L’évolution des prix des œufs français, au 30 avril 2026, expliquée par le journal Les Marchés, qui publie chaque semaine la Cotation œuf français. Cette nouvelle cotation des œufs tout-venant a été élaborée en concertation avec les opérateurs de la filière. Elle se décline sur deux spécifications : conditionnable et non conditionnable. Les œufs de code 2 seront cotés dès que les volumes échangés le permettront.

des oeufs transformés en ovoproduits
Comment évoluent les prix des oeufs ?
© CNPO

Œuf conditionnable :  Sur le marché de l’œuf calibré de code 3, le commerce restait décevant pour bon nombre d’opérateurs. Ils rapportent des commandes grossistes très calmes à Paris alors que la capitale sera en partie vidée pour les ponts, ainsi qu’un flux ralenti vers les boulangeries-pâtisseries. Voulant se mettre à jour avant le férié dans ce contexte, plusieurs opérateurs ont accepté des concessions de prix sur la semaine. Néanmoins, le regain d’activité des zones de villégiatures compense, pour certains opérateurs, la baisse de la demande des métropoles. 

En tout-venant vers le conditionnement, les taux de service s’améliorent, et les opérateurs constatent un retour à des volumes plus normaux des commandes. En alternatif, le marché demeure toujours plus tendu avec des échanges spot inexistants. 

Sur le marché européen, les prix baissent toujours. La baisse s’accentue en Belgique et aux Pays-Bas. Très prononcée la semaine dernière en Allemagne, elle semble se modérer cette semaine. 

 

Œuf non conditionnable : Le marché des œufs destinés à l’industrie continue de se tasser, avant tout car les casseries et leurs clients utilisateurs d’ovoproduits ont moins de besoins avec des fermetures d’usine et des baisses de fabrication avec les fériés en mai, d’autant plus que ce sont des vendredis.

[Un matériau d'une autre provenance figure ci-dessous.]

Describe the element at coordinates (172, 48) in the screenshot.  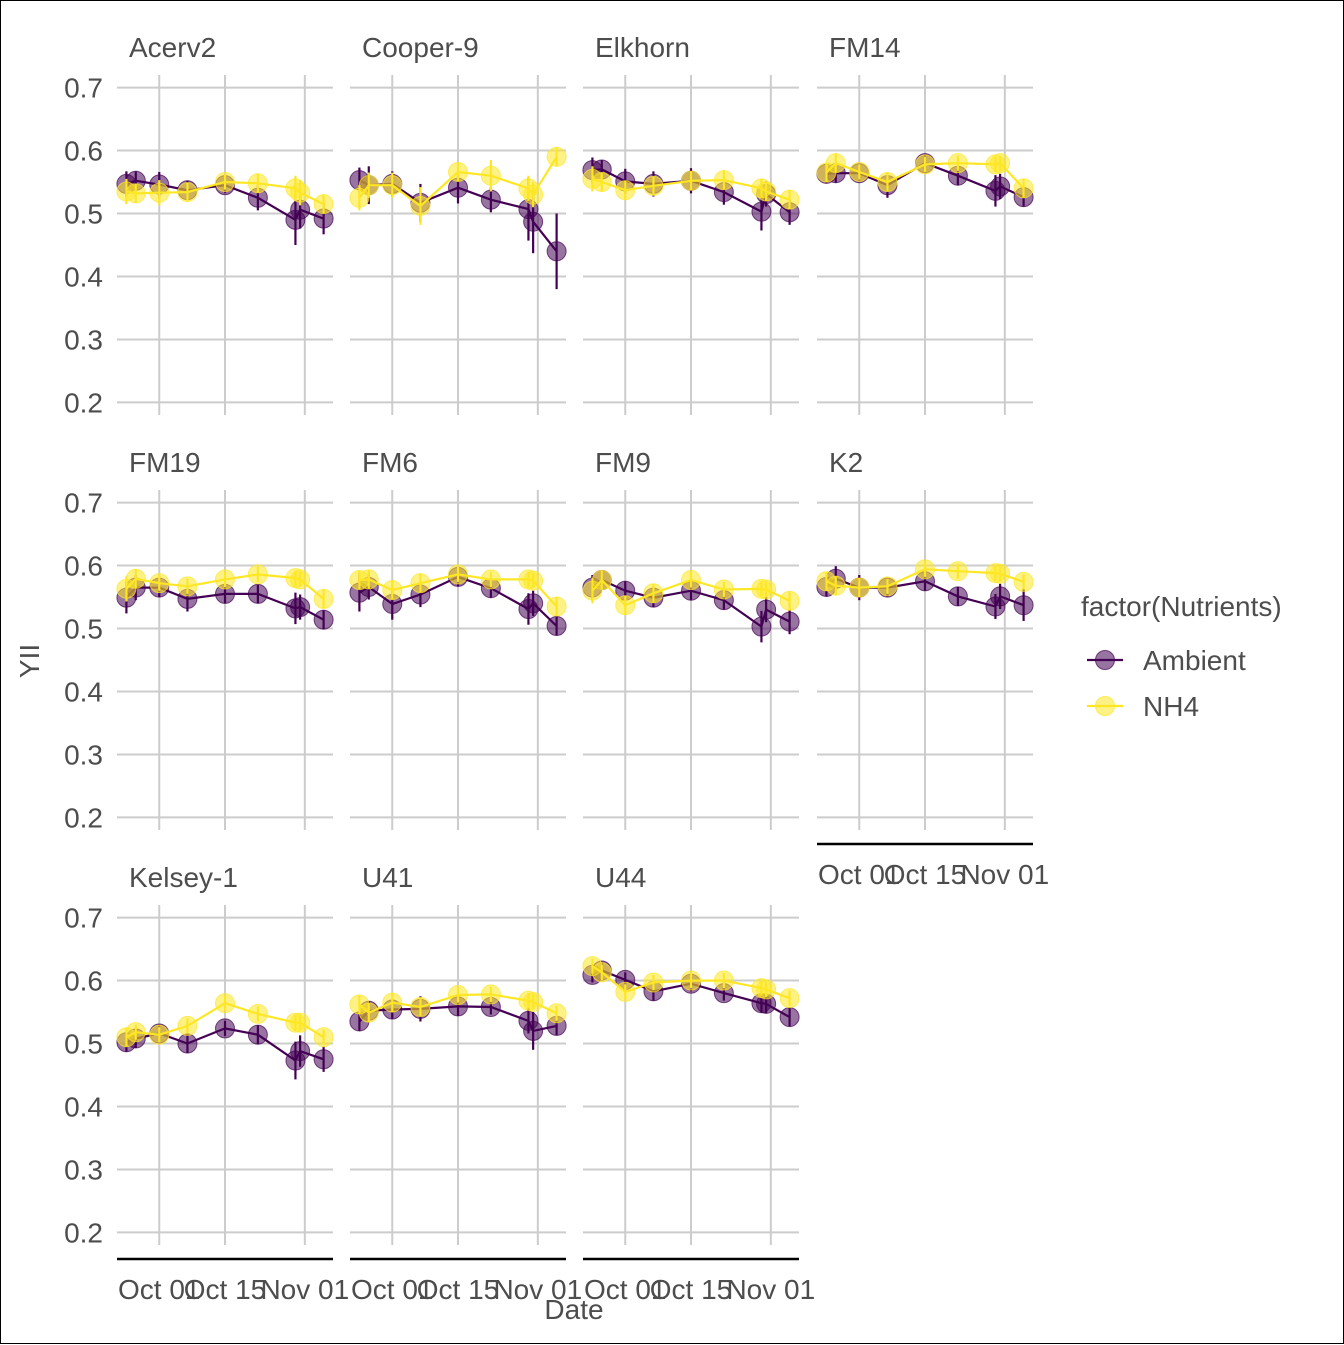
I see `panel-title: Acerv2` at that location.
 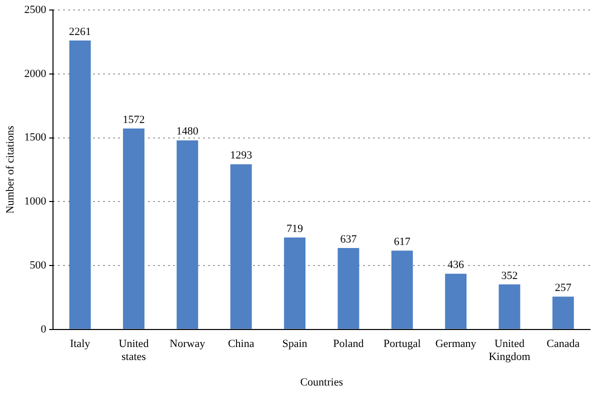 What do you see at coordinates (10, 170) in the screenshot?
I see `y-axis-title: Number of citations` at bounding box center [10, 170].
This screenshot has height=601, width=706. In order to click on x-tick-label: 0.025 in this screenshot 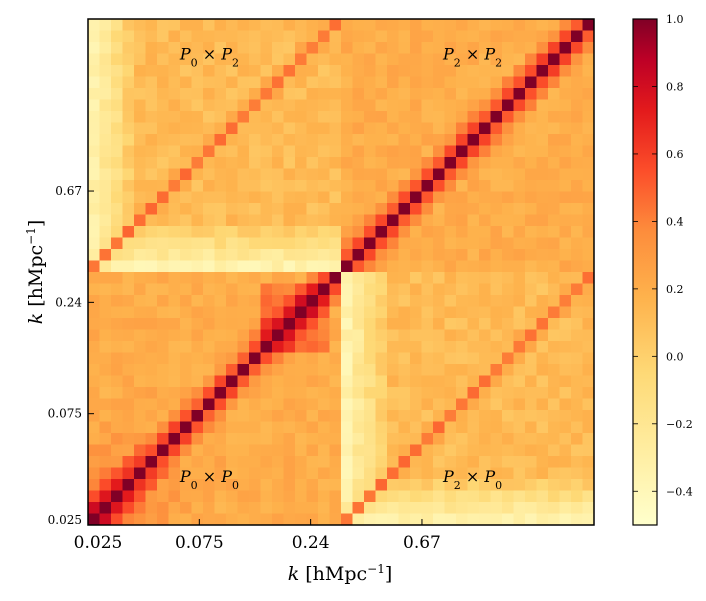, I will do `click(98, 543)`.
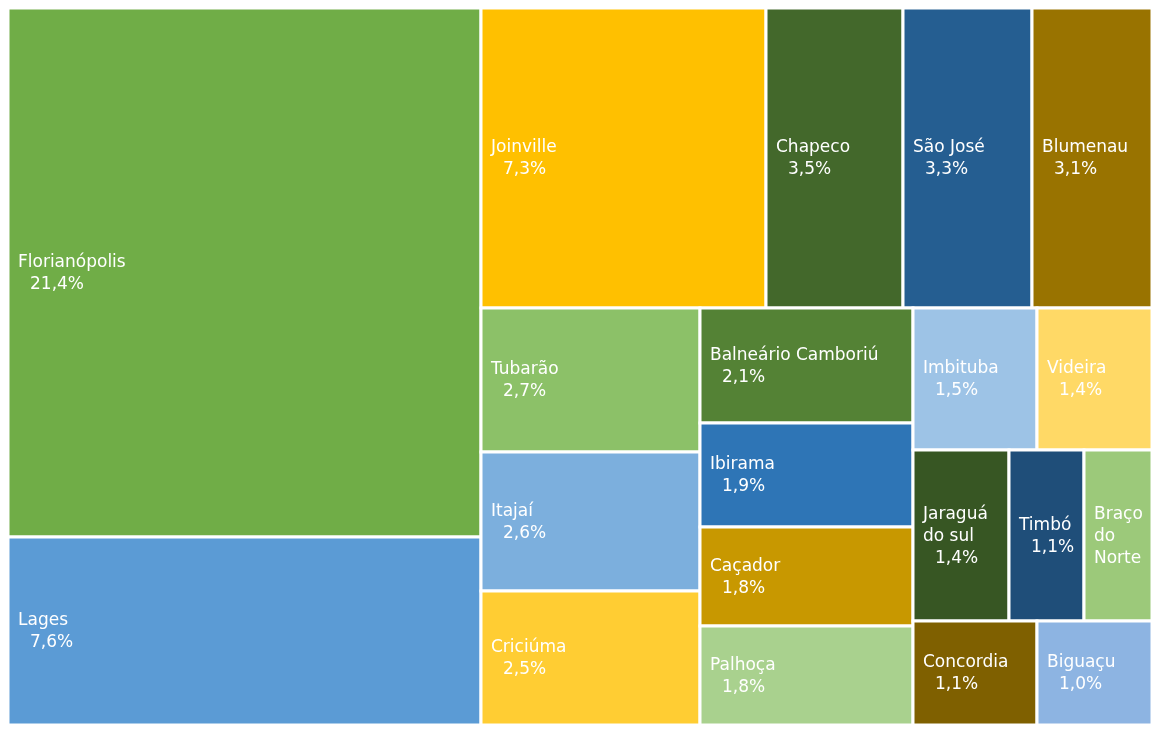 This screenshot has height=733, width=1160. Describe the element at coordinates (742, 463) in the screenshot. I see `category-label: Ibirama` at that location.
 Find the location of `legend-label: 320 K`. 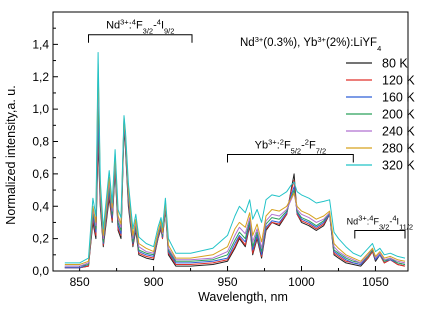

legend-label: 320 K is located at coordinates (398, 166).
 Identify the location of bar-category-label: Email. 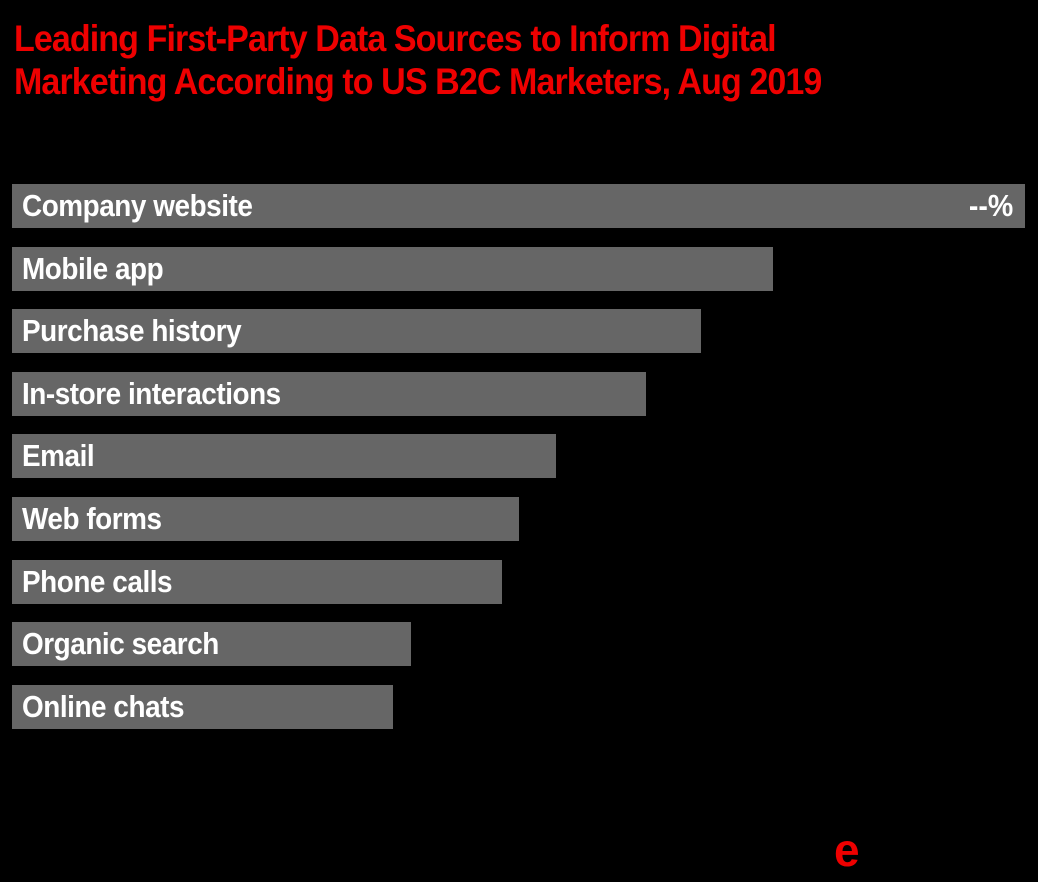
(58, 456).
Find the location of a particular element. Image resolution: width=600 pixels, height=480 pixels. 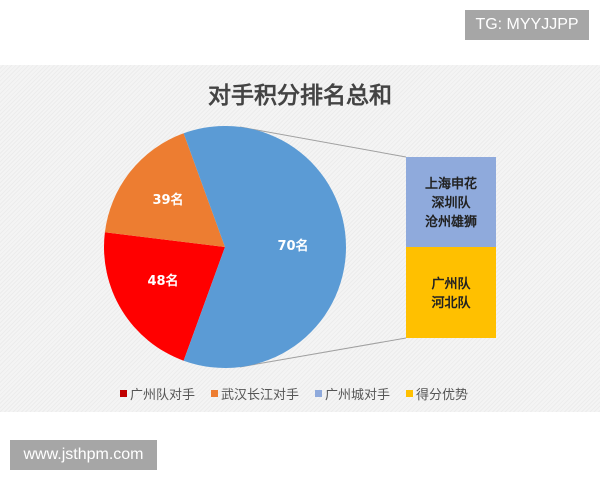

data-label: 48名 is located at coordinates (162, 281).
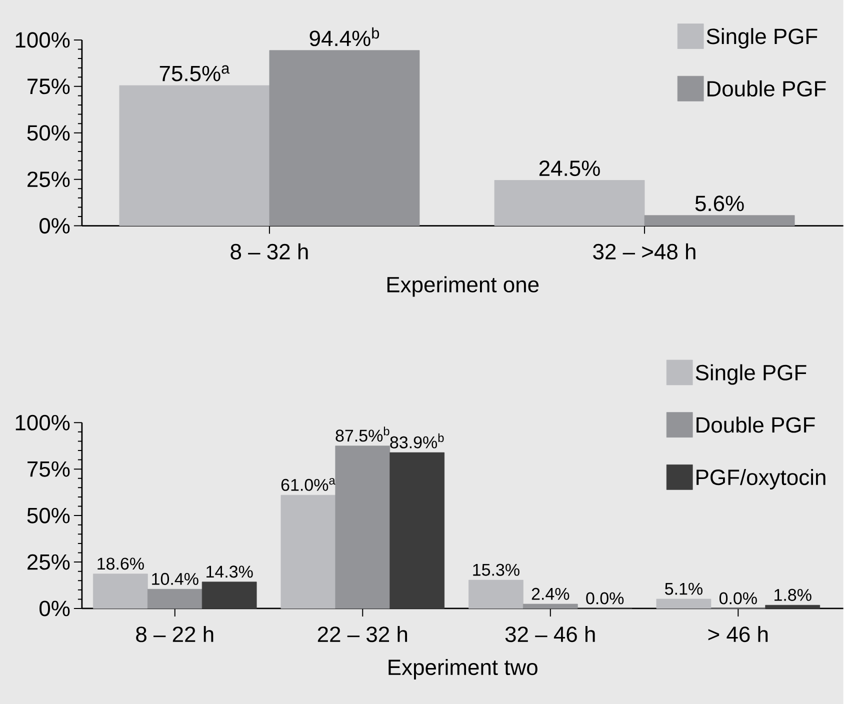 The width and height of the screenshot is (844, 704). Describe the element at coordinates (684, 588) in the screenshot. I see `data-label: 5.1%` at that location.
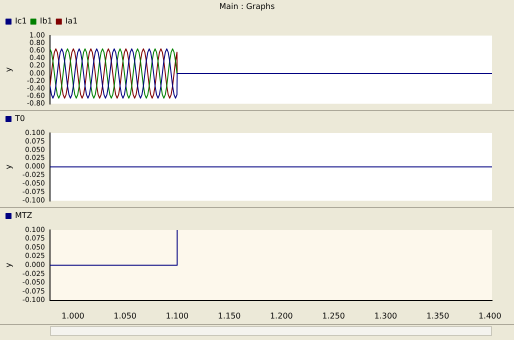 Image resolution: width=514 pixels, height=340 pixels. Describe the element at coordinates (230, 316) in the screenshot. I see `x-tick-label: 1.150` at that location.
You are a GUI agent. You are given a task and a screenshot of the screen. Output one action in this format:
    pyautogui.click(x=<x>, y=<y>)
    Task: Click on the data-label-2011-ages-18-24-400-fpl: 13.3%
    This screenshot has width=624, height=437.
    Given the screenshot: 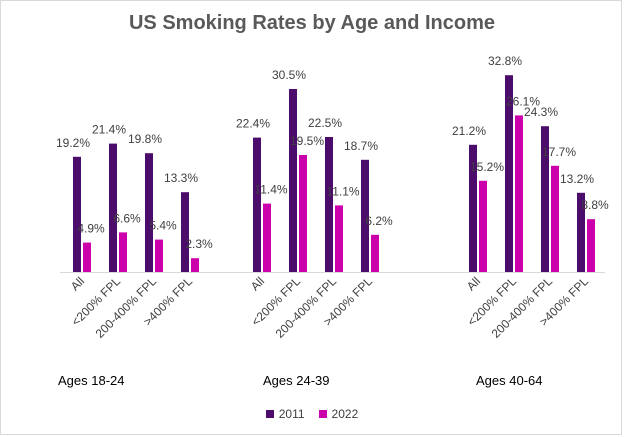 What is the action you would take?
    pyautogui.click(x=181, y=178)
    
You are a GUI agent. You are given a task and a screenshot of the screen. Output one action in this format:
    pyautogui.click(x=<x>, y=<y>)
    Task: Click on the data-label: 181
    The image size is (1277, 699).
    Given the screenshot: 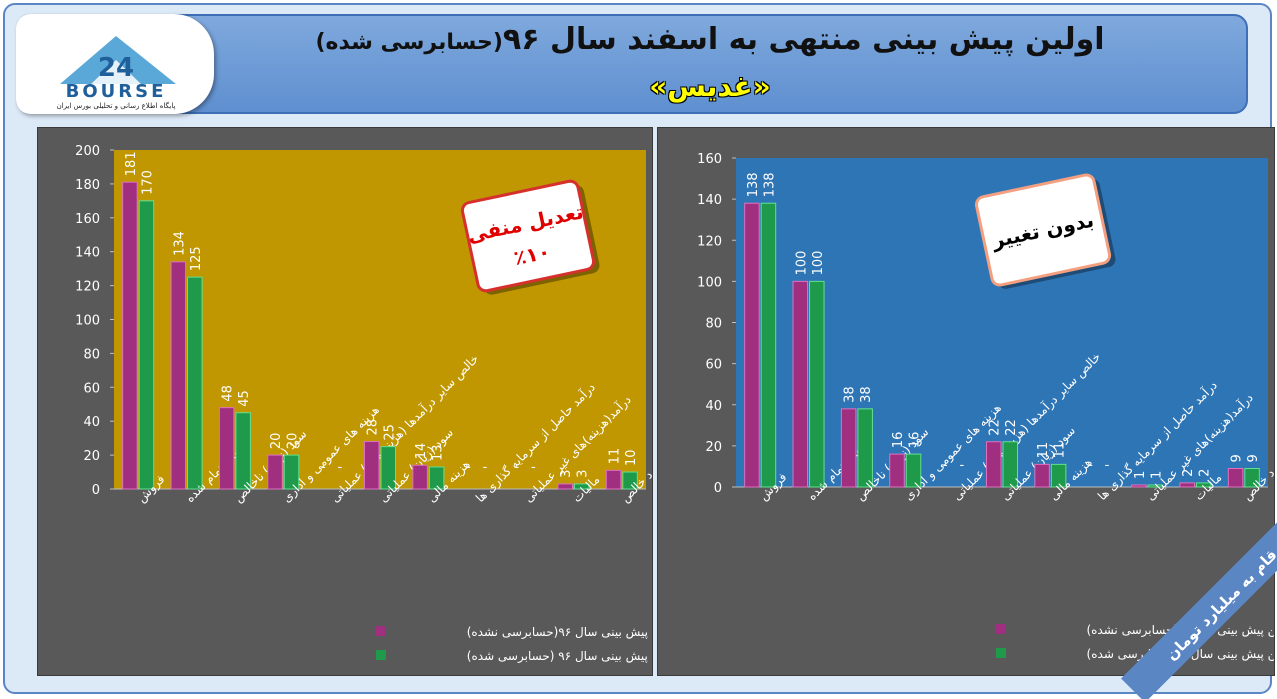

En face, l’offre est plus présente sur le code 3, d’où des prix qui continuent de s’orienter à la baisse, avec quelques échanges qui sont même repassés sous la barre des 2 €/kg. Certains opérateurs rapportent par ailleurs des offres agressives de Pologne et d’Espagne, et jugent que c’est par effet domino de la hausse des importations pays tiers (Ukraine et Turquie). À noter par ailleurs un flux d’import d’ovoproduits en provenance des États-Unis. 

L’alternatif résiste mieux, avec toujours des manques en code 2, de plus en plus demandé par les utilisateurs d’ovoproduits et toujours un flux d’import. Néanmoins quelques transactions ont été réalisées sur le marché spot cette semaine sur des volumes très réduits. 

À noter, deux cas de grippe sur les sept derniers jours, à Nohic (83 Var) dans des poulets de chair et en canards PAG à Coulounieix-Chamiers (24 Dordogne). Un arrêté publié au journal officiel du 26 avril a fait passer le niveau de risque épizootique d’influenza aviaire hautement pathogène d’élevé à modéré sur l’ensemble du territoire métropolitain.